▶ **Exercise**
Continue the news report below about mid-Missouri enrollment for the Cancer Prevention Study-3, beginning right after its final sentence.

▶ **Text passage**
_ _ _ _

COLUMBIA — University Hospital and the American Cancer Society are teaming up to learn the best ways to beat cancer.
The Ellis Fischel Cancer Center has been selected as mid-Missouri's enrollment location for a massive cancer prevention study. The American Cancer Society's Cancer Prevention Study-3, the third such study the cancer society has undertaken, is searching for 300,000 people across the United States and Puerto Rico that are willing to be monitored in an effort to determine which lifestyle choices might contribute to causing cancer.
Kathy Windmoeller is both a retired pathologist and breast cancer survivor, so she knows exactly how vital this study is.
"As a cancer survivor I can tell you the importance of research cannot be over-estimated," Windmoeller said. "This study can and will be so important to your children, your grandchildren and to you."
Friday morning's kick-off news conference for the study featured speakers sharing stories about their battles with cancer. Miss Northwest Missouri Jessica Mejia spoke about how her mother has been battling cervical cancer and her optimism that the study could prevent such frightening diagnoses in the future.
"This is such a wonderful opportunity in history to make that change and find out these new preventative measures," Mejia said. "It's so wonderful to be a part of it and to know that we're not only doing it for ourselves and our families but loved ones everywhere."
The study is looking for a diverse group of men and women ages 30 to 65 with no personal history of cancer, excluding basal or squamous cell skin cancer. These participants will be asked to fill out a questionnaire every few years about their lifestyle, environmental and medical information, the study's website said.

_ _ _ _

▶ **Source data**
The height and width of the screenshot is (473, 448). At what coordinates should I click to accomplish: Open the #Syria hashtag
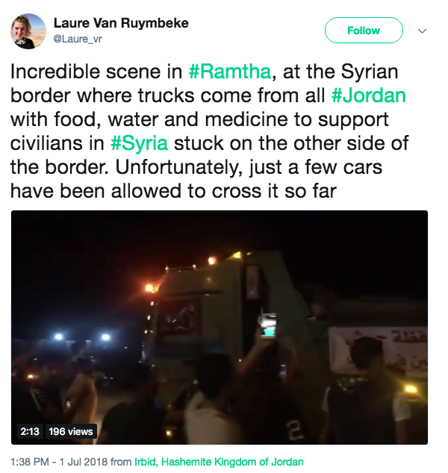(139, 143)
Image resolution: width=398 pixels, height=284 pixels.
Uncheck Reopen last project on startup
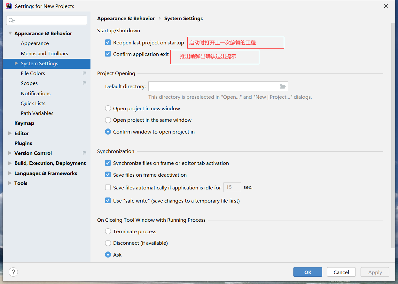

_ _ _ _

▶ **Exercise result**
The American Cancer Society is hoping at least 25 percent of the enrollees will be racial minorities to better determine whether risk factors vary across racial and ethnic groups. Officials said it is important to have the study reflect the diversity in the community.
"You want to be as diversified as the community at large, because otherwise you'll have skewed results," Ellis Fischel's executive director David Parker said.
The study will last more than 20 years so researchers can track long-term results. The American Cancer Society conducted two similar studies previously. Those studies helped support the link between cigarette smoking and lung cancer, as well as the correlation between larger waist size and increased death rate from cancer, the release stated.
People who are interested in participating in the study should schedule an appointment through the study's enrollment website for Oct. 10, from 8 a.m. to 12:30 p.m. The official goal for the enrollment is to have 150 people, but the hospital will be able to accommodate more than twice that number if the demand is great enough, Parker said.